▶ **WORK TO COMPLETE**: Transcribe every line of the records verbatim.

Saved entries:
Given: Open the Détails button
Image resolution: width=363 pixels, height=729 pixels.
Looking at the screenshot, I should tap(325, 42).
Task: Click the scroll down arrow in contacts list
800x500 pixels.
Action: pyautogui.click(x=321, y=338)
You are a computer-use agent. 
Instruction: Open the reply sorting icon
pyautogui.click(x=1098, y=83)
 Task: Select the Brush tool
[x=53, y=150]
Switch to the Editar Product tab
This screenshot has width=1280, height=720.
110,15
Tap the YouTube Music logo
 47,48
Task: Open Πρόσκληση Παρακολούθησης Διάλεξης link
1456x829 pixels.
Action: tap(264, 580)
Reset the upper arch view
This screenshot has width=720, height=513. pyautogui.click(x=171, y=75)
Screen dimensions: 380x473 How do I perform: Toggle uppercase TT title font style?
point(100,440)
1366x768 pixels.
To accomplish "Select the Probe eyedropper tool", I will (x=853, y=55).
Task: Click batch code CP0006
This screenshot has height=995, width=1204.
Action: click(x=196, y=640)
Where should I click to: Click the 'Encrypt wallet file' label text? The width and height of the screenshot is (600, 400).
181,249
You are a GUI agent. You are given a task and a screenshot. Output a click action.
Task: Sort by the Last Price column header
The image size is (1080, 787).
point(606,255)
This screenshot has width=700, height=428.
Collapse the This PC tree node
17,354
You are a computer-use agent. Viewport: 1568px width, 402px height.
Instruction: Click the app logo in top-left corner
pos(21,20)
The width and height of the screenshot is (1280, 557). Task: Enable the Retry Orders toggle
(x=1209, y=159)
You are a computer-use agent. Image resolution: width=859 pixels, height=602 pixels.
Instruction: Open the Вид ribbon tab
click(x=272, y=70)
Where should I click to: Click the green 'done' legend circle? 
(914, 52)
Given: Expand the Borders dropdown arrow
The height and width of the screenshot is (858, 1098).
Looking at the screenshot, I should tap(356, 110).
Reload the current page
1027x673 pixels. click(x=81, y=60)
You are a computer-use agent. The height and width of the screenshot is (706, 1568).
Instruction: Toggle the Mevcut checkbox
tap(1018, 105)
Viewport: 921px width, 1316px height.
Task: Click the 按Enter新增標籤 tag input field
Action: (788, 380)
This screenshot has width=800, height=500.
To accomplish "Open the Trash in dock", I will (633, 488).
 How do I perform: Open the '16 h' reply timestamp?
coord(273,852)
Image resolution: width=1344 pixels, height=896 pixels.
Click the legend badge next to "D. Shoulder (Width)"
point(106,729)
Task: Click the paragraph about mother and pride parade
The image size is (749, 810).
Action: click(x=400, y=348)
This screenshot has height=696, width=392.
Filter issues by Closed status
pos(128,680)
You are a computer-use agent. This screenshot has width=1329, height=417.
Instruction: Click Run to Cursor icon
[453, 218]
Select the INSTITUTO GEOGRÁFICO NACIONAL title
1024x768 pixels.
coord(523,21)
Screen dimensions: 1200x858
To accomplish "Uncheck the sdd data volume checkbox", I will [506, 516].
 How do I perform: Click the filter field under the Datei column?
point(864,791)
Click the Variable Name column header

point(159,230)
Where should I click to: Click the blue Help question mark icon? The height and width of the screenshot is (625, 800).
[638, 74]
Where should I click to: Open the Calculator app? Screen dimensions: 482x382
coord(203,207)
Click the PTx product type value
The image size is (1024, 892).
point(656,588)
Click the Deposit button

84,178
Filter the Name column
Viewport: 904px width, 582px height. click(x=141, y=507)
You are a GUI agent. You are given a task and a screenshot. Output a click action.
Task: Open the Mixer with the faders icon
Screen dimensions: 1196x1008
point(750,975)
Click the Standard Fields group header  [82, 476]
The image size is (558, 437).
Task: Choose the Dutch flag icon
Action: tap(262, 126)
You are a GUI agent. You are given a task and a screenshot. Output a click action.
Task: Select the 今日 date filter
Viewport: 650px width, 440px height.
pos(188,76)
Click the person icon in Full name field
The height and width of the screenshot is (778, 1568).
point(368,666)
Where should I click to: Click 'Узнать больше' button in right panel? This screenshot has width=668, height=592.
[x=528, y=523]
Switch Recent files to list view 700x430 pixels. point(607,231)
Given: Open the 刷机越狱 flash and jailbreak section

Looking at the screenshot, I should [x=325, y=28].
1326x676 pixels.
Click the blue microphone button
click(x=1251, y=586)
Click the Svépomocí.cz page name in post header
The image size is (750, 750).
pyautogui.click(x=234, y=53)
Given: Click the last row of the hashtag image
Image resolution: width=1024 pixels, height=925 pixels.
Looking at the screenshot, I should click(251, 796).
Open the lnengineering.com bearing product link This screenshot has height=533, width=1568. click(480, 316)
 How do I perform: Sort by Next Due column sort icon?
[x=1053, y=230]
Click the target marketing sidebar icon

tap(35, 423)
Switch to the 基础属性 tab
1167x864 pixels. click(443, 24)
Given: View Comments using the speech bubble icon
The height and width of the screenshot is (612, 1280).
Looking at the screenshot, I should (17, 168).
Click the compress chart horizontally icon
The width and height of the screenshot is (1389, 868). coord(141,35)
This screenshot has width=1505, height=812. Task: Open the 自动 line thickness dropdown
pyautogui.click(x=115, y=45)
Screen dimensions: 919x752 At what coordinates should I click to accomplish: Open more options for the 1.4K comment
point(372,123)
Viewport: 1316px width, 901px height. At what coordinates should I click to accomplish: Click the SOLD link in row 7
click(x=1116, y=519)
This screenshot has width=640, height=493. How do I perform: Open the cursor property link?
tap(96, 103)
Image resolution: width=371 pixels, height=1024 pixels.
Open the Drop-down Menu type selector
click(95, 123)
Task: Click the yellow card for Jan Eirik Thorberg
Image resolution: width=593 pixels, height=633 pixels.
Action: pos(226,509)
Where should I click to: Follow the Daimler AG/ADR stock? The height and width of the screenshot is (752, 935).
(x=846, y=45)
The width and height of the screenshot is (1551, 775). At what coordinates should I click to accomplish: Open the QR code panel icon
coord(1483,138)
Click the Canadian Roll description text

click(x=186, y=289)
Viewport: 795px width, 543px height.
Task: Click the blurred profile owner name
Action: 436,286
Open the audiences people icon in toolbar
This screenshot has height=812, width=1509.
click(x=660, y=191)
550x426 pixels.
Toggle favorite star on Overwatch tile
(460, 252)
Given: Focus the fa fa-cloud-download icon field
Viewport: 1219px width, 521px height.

▶ **SOLUTION TO THIS EXERCISE**:
Given: Open the Détails button
Image resolution: width=363 pixels, height=729 pixels.
Looking at the screenshot, I should tap(325, 42).
Task: Click the scroll down arrow in contacts list
800x500 pixels.
Action: pyautogui.click(x=321, y=338)
You are a computer-use agent. 
Instruction: Open the reply sorting icon
pyautogui.click(x=1098, y=83)
 Task: Select the Brush tool
[x=53, y=150]
Switch to the Editar Product tab
This screenshot has width=1280, height=720.
110,15
Tap the YouTube Music logo
 47,48
Task: Open Πρόσκληση Παρακολούθησης Διάλεξης link
1456x829 pixels.
Action: tap(264, 580)
Reset the upper arch view
This screenshot has width=720, height=513. pyautogui.click(x=171, y=75)
Screen dimensions: 380x473 How do I perform: Toggle uppercase TT title font style?
point(100,440)
1366x768 pixels.
To accomplish "Select the Probe eyedropper tool", I will (x=853, y=55).
Task: Click batch code CP0006
This screenshot has height=995, width=1204.
Action: click(x=196, y=640)
Where should I click to: Click the 'Encrypt wallet file' label text? The width and height of the screenshot is (600, 400).
181,249
You are a GUI agent. You are given a task and a screenshot. Output a click action.
Task: Sort by the Last Price column header
The image size is (1080, 787).
point(606,255)
This screenshot has width=700, height=428.
Collapse the This PC tree node
17,354
You are a computer-use agent. Viewport: 1568px width, 402px height.
Instruction: Click the app logo in top-left corner
pos(21,20)
The width and height of the screenshot is (1280, 557). Task: Enable the Retry Orders toggle
(x=1209, y=159)
You are a computer-use agent. Image resolution: width=859 pixels, height=602 pixels.
Instruction: Open the Вид ribbon tab
click(x=272, y=70)
Where should I click to: Click the green 'done' legend circle? 
(914, 52)
Given: Expand the Borders dropdown arrow
The height and width of the screenshot is (858, 1098).
Looking at the screenshot, I should tap(356, 110).
Reload the current page
1027x673 pixels. click(x=81, y=60)
You are a computer-use agent. The height and width of the screenshot is (706, 1568).
Instruction: Toggle the Mevcut checkbox
tap(1018, 105)
Viewport: 921px width, 1316px height.
Task: Click the 按Enter新增標籤 tag input field
Action: (788, 380)
This screenshot has width=800, height=500.
To accomplish "Open the Trash in dock", I will (633, 488).
 How do I perform: Open the '16 h' reply timestamp?
coord(273,852)
Image resolution: width=1344 pixels, height=896 pixels.
Click the legend badge next to "D. Shoulder (Width)"
point(106,729)
Task: Click the paragraph about mother and pride parade
The image size is (749, 810).
Action: click(x=400, y=348)
This screenshot has height=696, width=392.
Filter issues by Closed status
pos(128,680)
You are a computer-use agent. This screenshot has width=1329, height=417.
Instruction: Click Run to Cursor icon
[453, 218]
Select the INSTITUTO GEOGRÁFICO NACIONAL title
1024x768 pixels.
coord(523,21)
Screen dimensions: 1200x858
To accomplish "Uncheck the sdd data volume checkbox", I will [506, 516].
 How do I perform: Click the filter field under the Datei column?
point(864,791)
Click the Variable Name column header

point(159,230)
Where should I click to: Click the blue Help question mark icon? The height and width of the screenshot is (625, 800).
[638, 74]
Where should I click to: Open the Calculator app? Screen dimensions: 482x382
coord(203,207)
Click the PTx product type value
The image size is (1024, 892).
point(656,588)
Click the Deposit button

84,178
Filter the Name column
Viewport: 904px width, 582px height. click(x=141, y=507)
You are a GUI agent. You are given a task and a screenshot. Output a click action.
Task: Open the Mixer with the faders icon
Screen dimensions: 1196x1008
point(750,975)
Click the Standard Fields group header  [82, 476]
The image size is (558, 437).
Task: Choose the Dutch flag icon
Action: tap(262, 126)
You are a GUI agent. You are given a task and a screenshot. Output a click action.
Task: Select the 今日 date filter
Viewport: 650px width, 440px height.
pos(188,76)
Click the person icon in Full name field
The height and width of the screenshot is (778, 1568).
point(368,666)
Where should I click to: Click 'Узнать больше' button in right panel? This screenshot has width=668, height=592.
[x=528, y=523]
Switch Recent files to list view 700x430 pixels. point(607,231)
Given: Open the 刷机越狱 flash and jailbreak section

Looking at the screenshot, I should [x=325, y=28].
1326x676 pixels.
Click the blue microphone button
click(x=1251, y=586)
Click the Svépomocí.cz page name in post header
The image size is (750, 750).
pyautogui.click(x=234, y=53)
Given: Click the last row of the hashtag image
Image resolution: width=1024 pixels, height=925 pixels.
Looking at the screenshot, I should click(251, 796).
Open the lnengineering.com bearing product link This screenshot has height=533, width=1568. click(480, 316)
 How do I perform: Sort by Next Due column sort icon?
[x=1053, y=230]
Click the target marketing sidebar icon

tap(35, 423)
Switch to the 基础属性 tab
1167x864 pixels. click(443, 24)
Given: View Comments using the speech bubble icon
The height and width of the screenshot is (612, 1280).
Looking at the screenshot, I should (17, 168).
Click the compress chart horizontally icon
The width and height of the screenshot is (1389, 868). coord(141,35)
This screenshot has width=1505, height=812. Task: Open the 自动 line thickness dropdown
pyautogui.click(x=115, y=45)
Screen dimensions: 919x752 At what coordinates should I click to accomplish: Open more options for the 1.4K comment
point(372,123)
Viewport: 1316px width, 901px height. At what coordinates should I click to accomplish: Click the SOLD link in row 7
click(x=1116, y=519)
This screenshot has width=640, height=493. How do I perform: Open the cursor property link?
tap(96, 103)
Image resolution: width=371 pixels, height=1024 pixels.
Open the Drop-down Menu type selector
click(95, 123)
Task: Click the yellow card for Jan Eirik Thorberg
Image resolution: width=593 pixels, height=633 pixels.
Action: pos(226,509)
Where should I click to: Follow the Daimler AG/ADR stock? The height and width of the screenshot is (752, 935).
(x=846, y=45)
The width and height of the screenshot is (1551, 775). At what coordinates should I click to accomplish: Open the QR code panel icon
coord(1483,138)
Click the Canadian Roll description text

click(x=186, y=289)
Viewport: 795px width, 543px height.
Task: Click the blurred profile owner name
Action: 436,286
Open the audiences people icon in toolbar
This screenshot has height=812, width=1509.
click(x=660, y=191)
550x426 pixels.
Toggle favorite star on Overwatch tile
(460, 252)
Given: Focus the fa fa-cloud-download icon field
Viewport: 1219px width, 521px height.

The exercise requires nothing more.